Principal Component Analysis combined with duality diagram functions (dudi) was used to perform Between-Class Analysis (bca) with respect to sample assignment to treatment groups. Monte Carlo test based on 999 permutations demonstrates that groups are significantly (Monte Carlo P-value = 0.003) different. The graph shows sample and group relationship with respect to microbiota structure. The OTU table used for the analysis was 100 times rarefied (normalised) and OTUs with abundance lower than 0.001 were removed.

Figure 5. Duality diagram function and between class analyses presented in the form of a 3D PCA plot and selected significant OTUs in form of boxplots.

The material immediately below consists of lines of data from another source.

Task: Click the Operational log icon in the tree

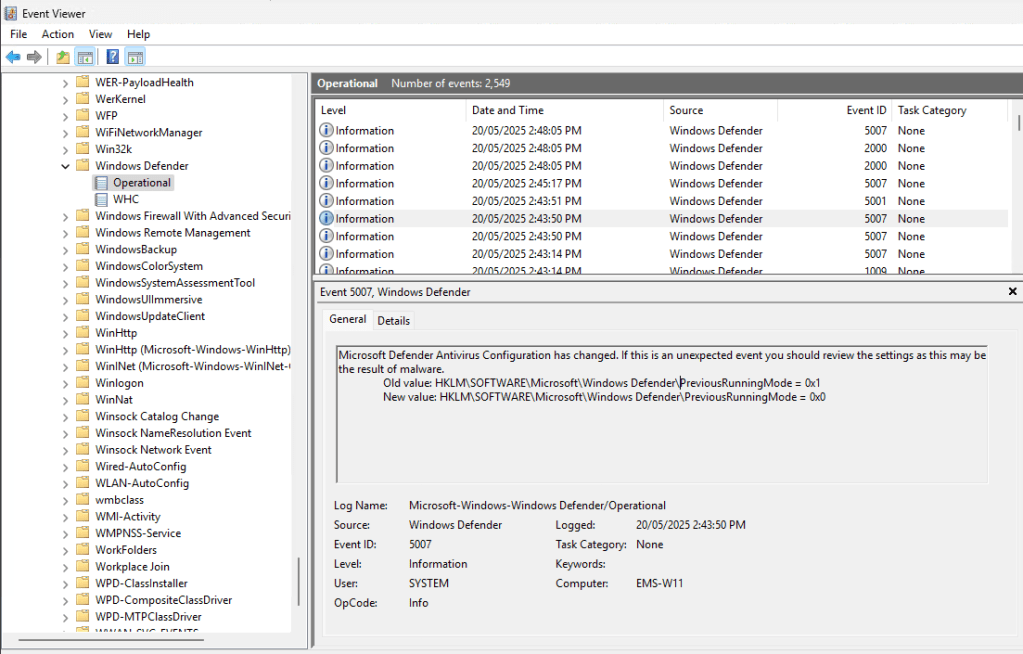Action: point(101,183)
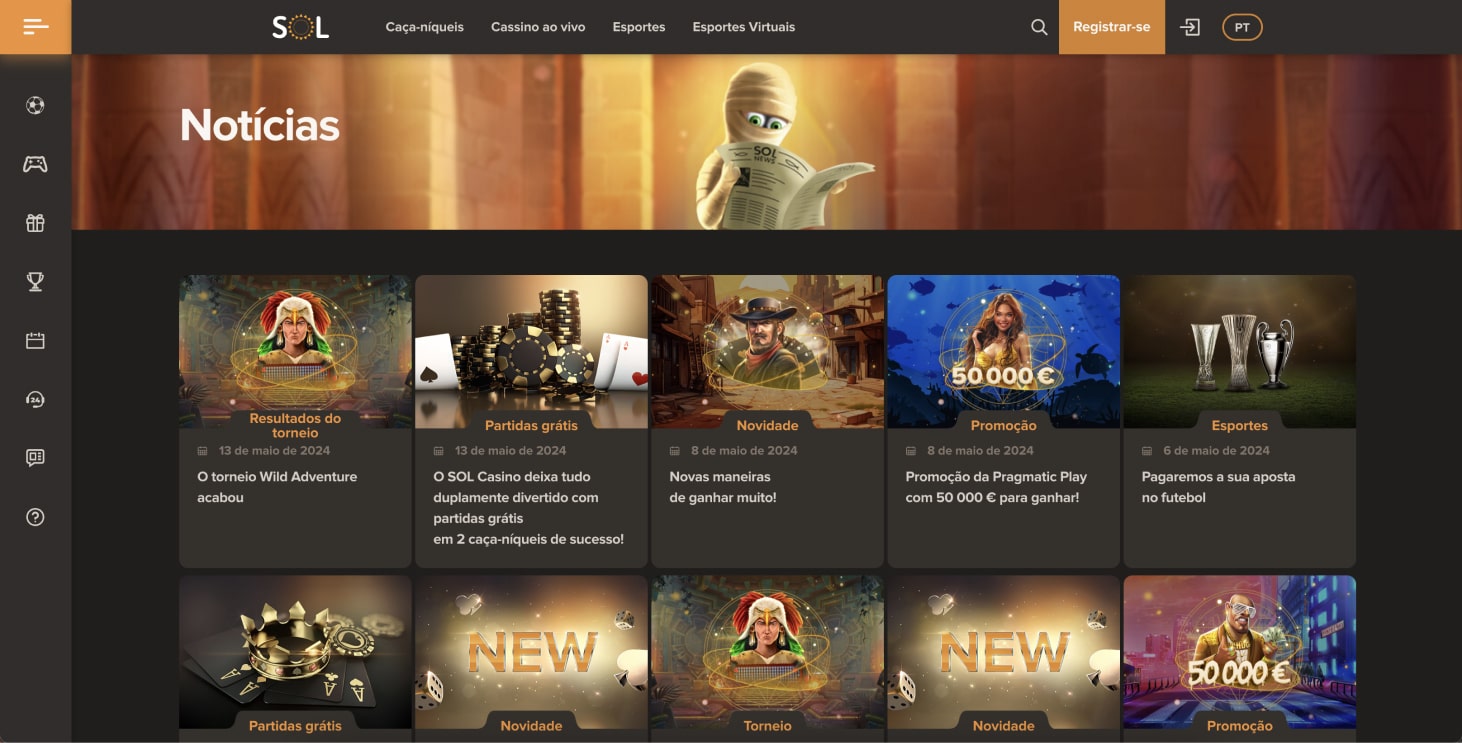Screen dimensions: 1462x743
Task: Select the game controller icon
Action: (x=35, y=164)
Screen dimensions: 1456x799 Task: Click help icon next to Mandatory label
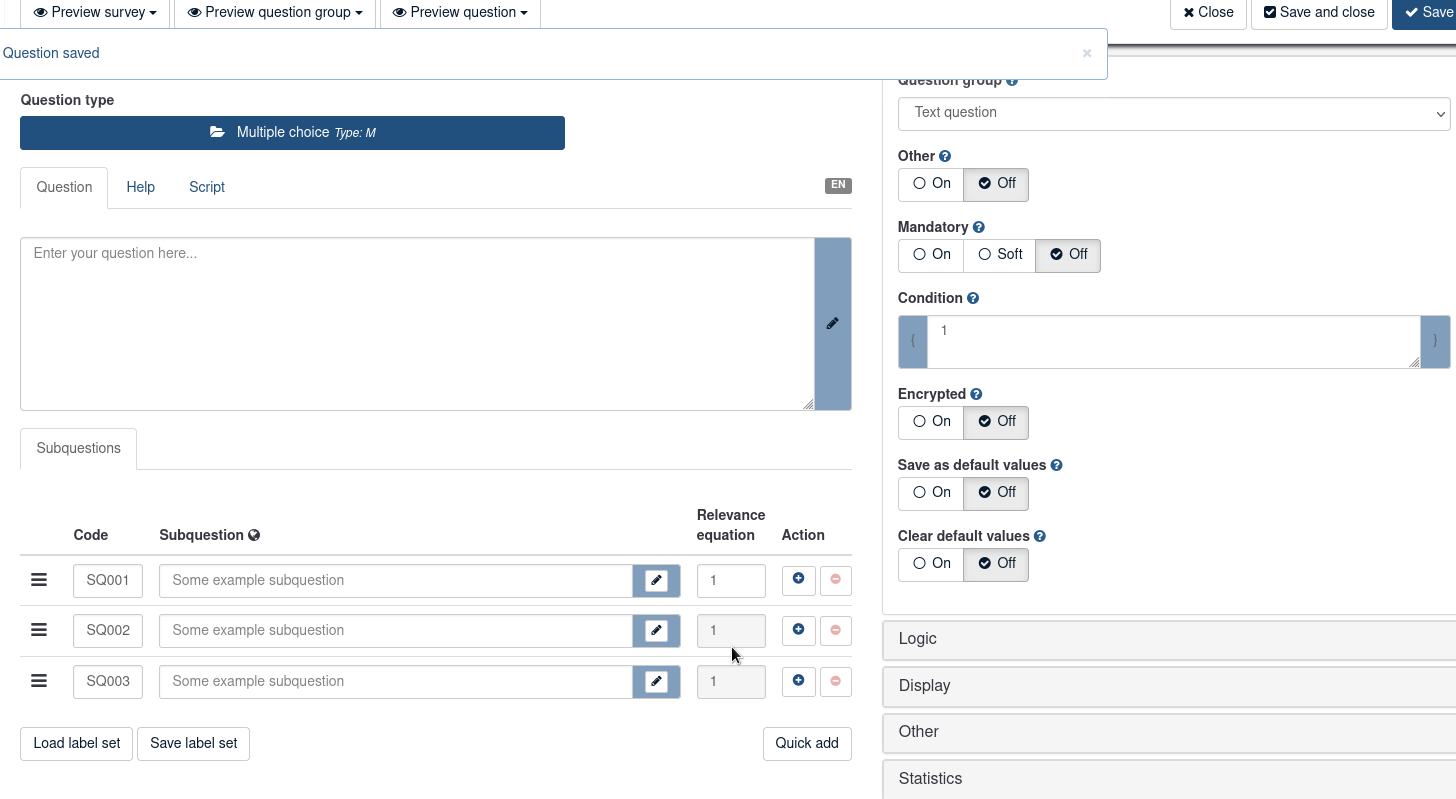point(979,228)
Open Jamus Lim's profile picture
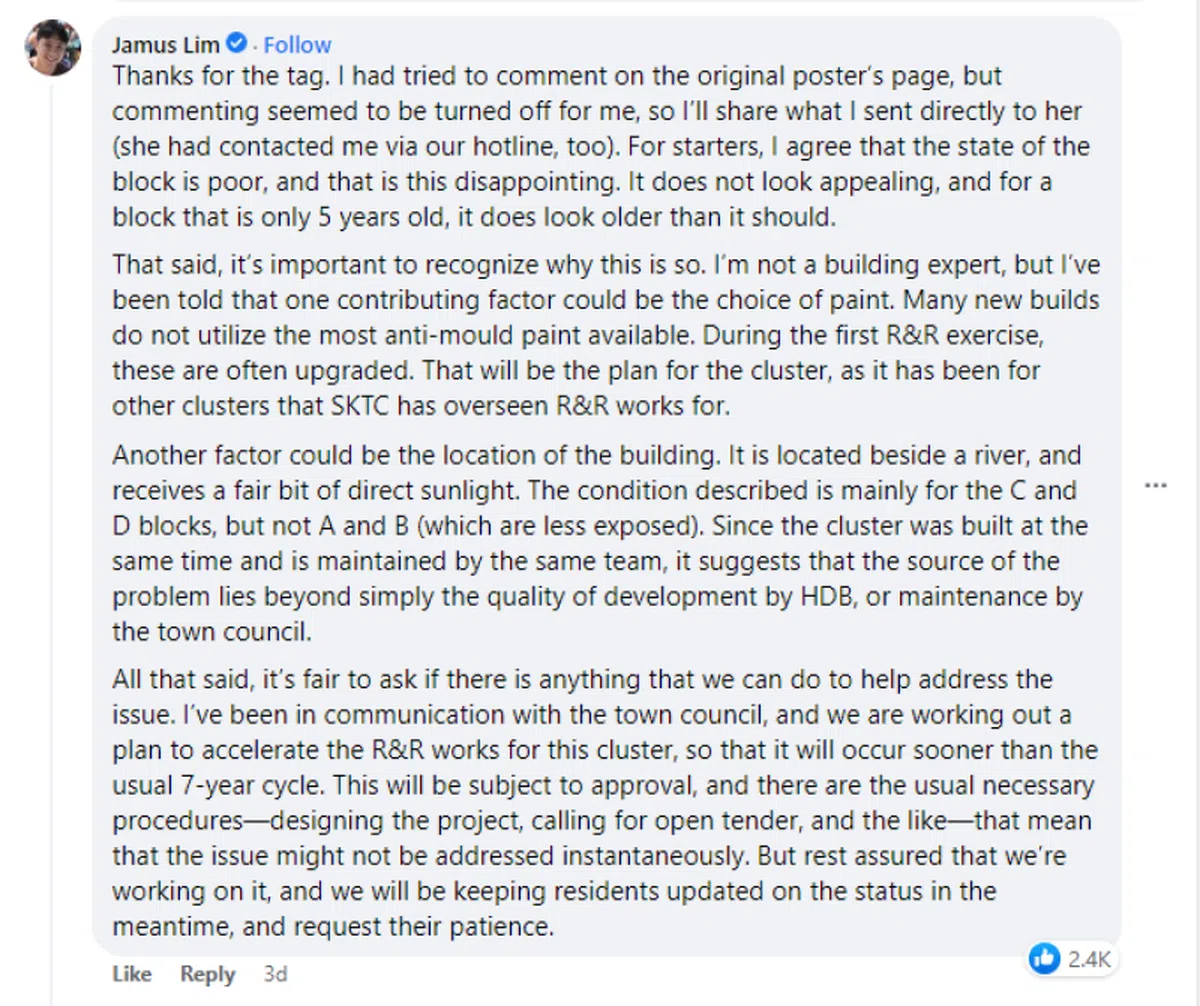 (52, 48)
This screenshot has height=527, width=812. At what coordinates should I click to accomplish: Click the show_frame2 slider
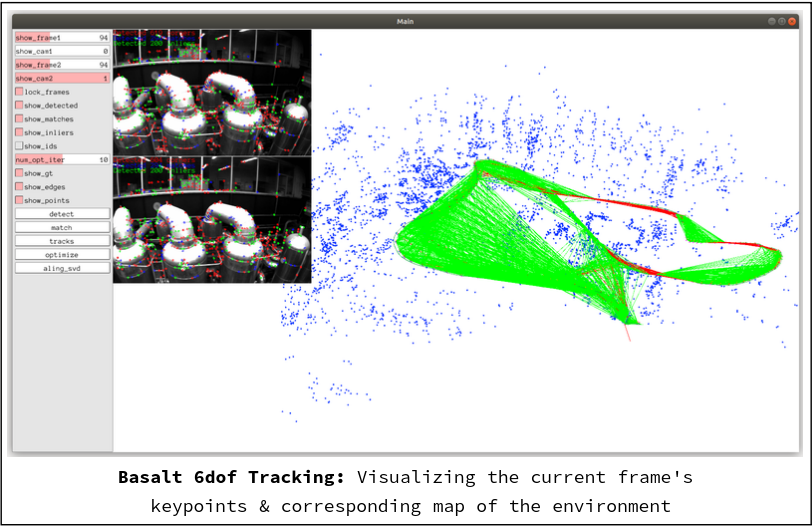[x=62, y=64]
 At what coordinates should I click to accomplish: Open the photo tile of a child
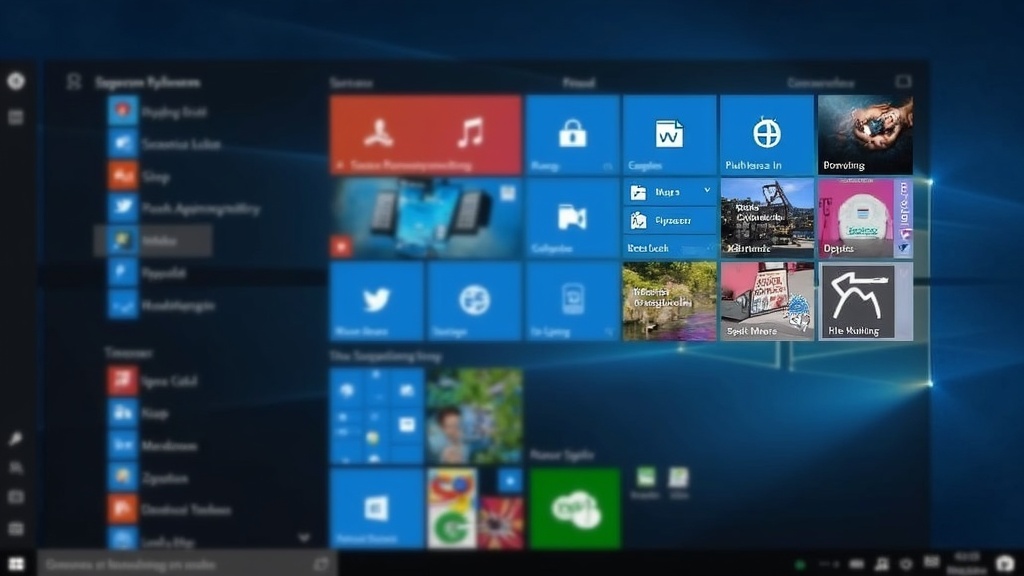474,415
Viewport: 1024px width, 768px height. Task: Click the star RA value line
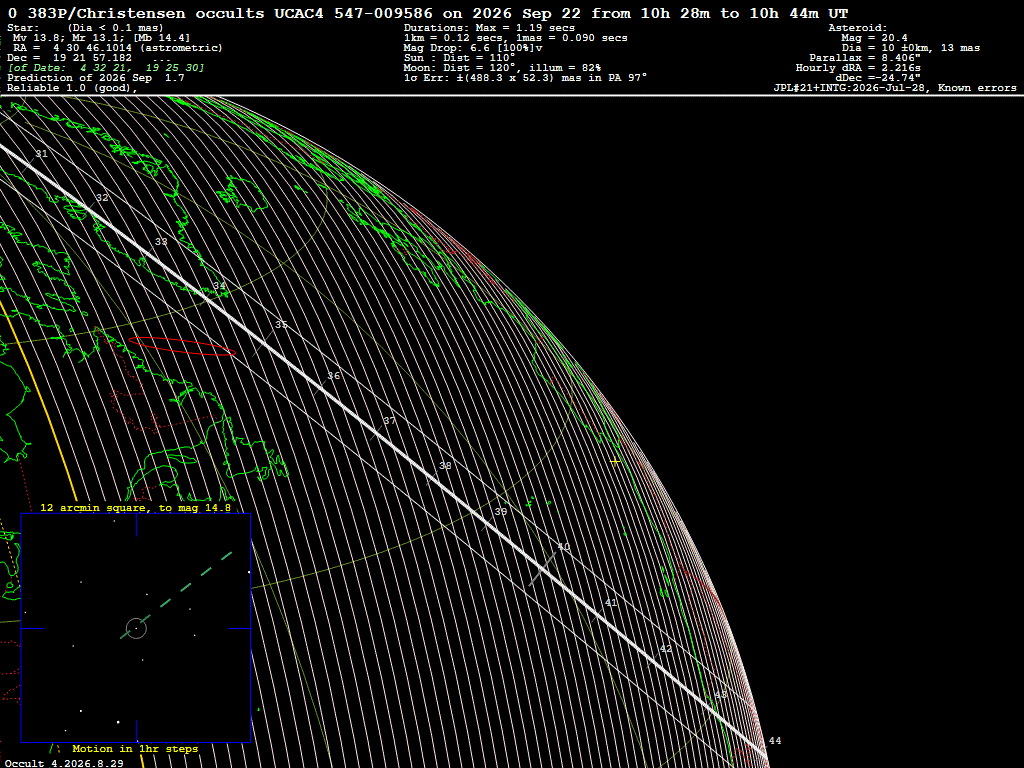tap(118, 48)
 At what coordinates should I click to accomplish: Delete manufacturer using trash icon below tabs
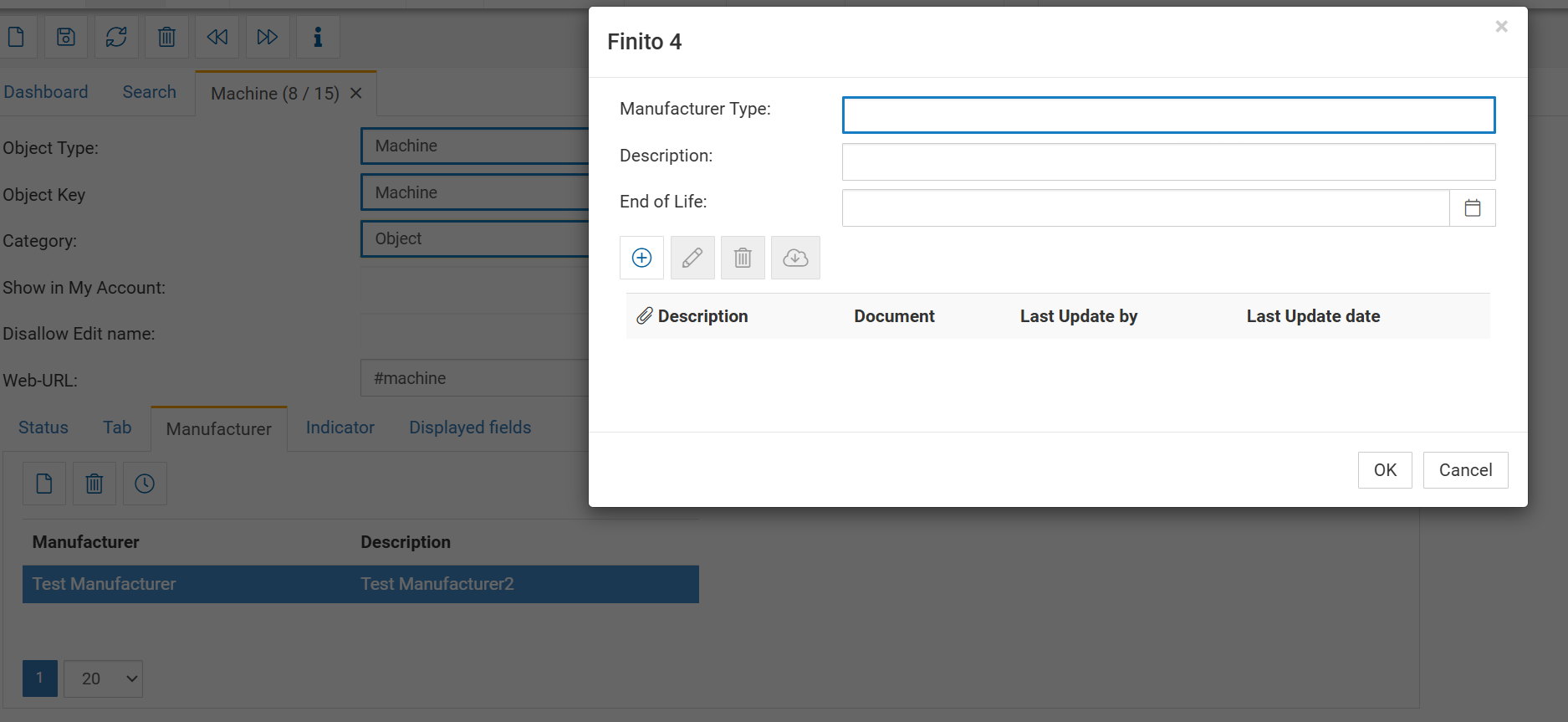pyautogui.click(x=94, y=484)
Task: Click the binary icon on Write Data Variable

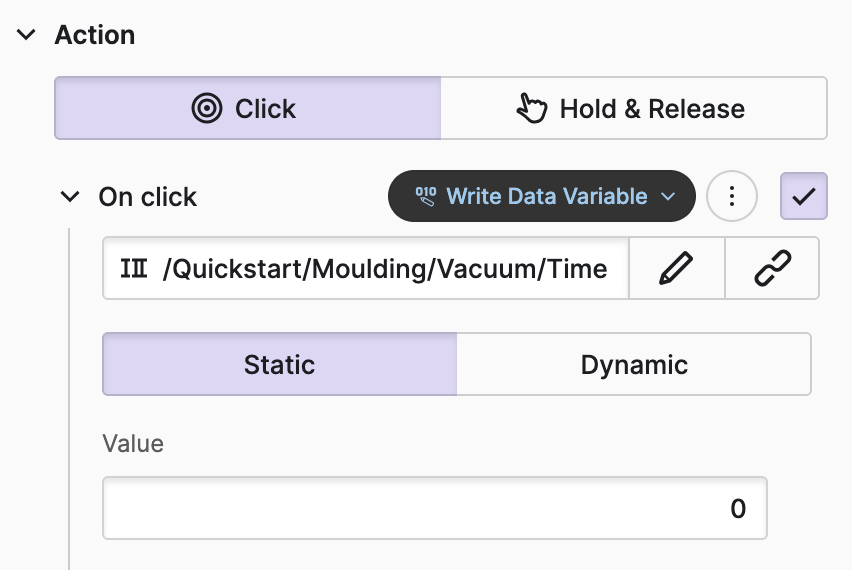Action: (x=426, y=196)
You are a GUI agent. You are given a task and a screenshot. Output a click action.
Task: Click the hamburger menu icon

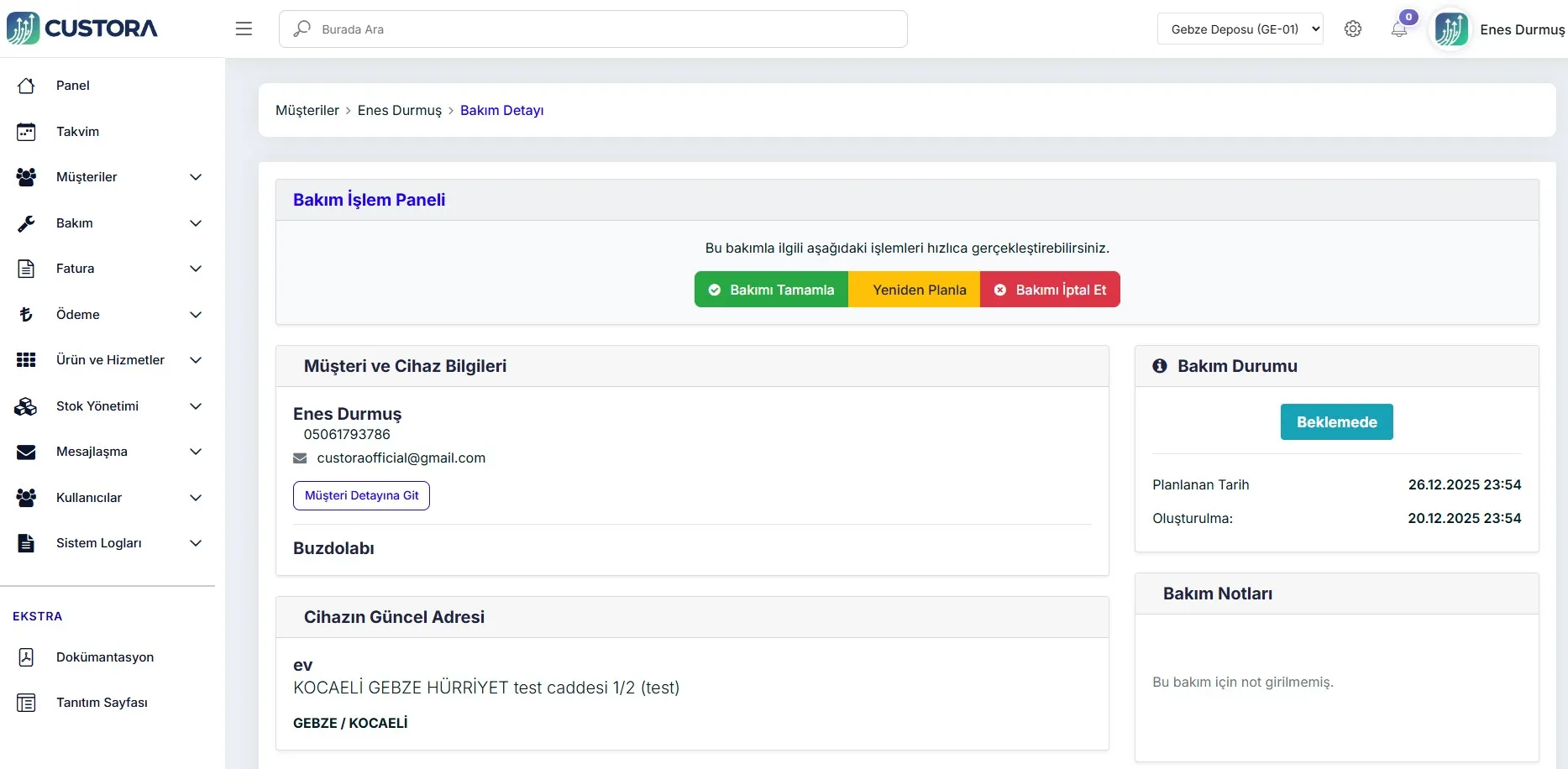coord(244,29)
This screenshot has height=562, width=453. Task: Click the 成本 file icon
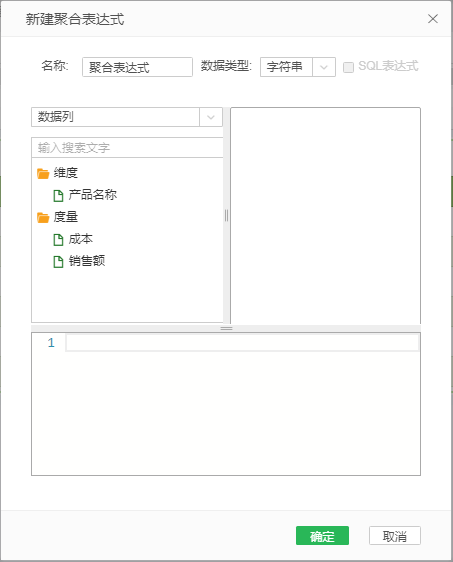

The 3D graph (A) shows the relationship between sample groups and OTUs driving the sample differences. OTUs significantly different between groups were selected in Ade4 using the relative abundance table and confidence level of 95%; only OTUs with total abundance higher than 0.001 were retained in the analysis. The large circles represent treatment groups while small black circles represent OTUs. Only OTUs that are significantly associated with differences between groups are enlarged and coloured in the same colour as the sample they are distinguishing from others. Some of the significant OTUs are given in views B, C and D while all OTUs selected by Ade4 analysis are given in Figure S3. The boxes represent the limits of the second and third quartiles; the whiskers indicate the data within 1.5 times the interquartile range and the dots are outliers.

Figure 6. Table of TukeyHSD corrected p-values given in form of a heatmap.

ANOVA was calculated for differences between groups for each of the SCFAs, pH and cultured bacterial counts (columns of the heatmap). ANOVA was followed by TukeyHSD honesty test to calculate p-values (shown in each cell of the heatmap) for each to each group-to-group comparison (rows). The heatmap was coloured by p-values according to the key below the graph in order to emphasise significant differences (in dark red). For example the lower right corner cell shows that groups E+FM+Cp and CTRL group (labelled E+FM+Cp – CTRL on the graph) are showing slight differences (TukeyHSD corrected P-value = 0.054184) in concentration of propionic acid. The clustering of heatmap rows and columns was done to identify similarities in SCFA changes between conditions and was based on Euclidean distance and complete agglomeration method in R package ggplot. This identified a hot-spot in the lower right corner of the heatmap of sample comparisons showing significant differences in isobutyric, isovaleric and propionic acid.

Figure 7. Spring embedded network showing Pearson correlations between SCFA and OTUs (analysed in Qiime).

Edge length in the network is proportional to Pearson correlation r value; blue edge is used for negative and red edge for positive correlation. SCFA are represented with big red circles and shortened as AA = acetic Acid, SA = Succinic Acid, IVA = isovaleric Acid, BA = butyric Acid, IVA = IsoValeric Acid and PA = propionic Acid. OTUs are represented with green circles.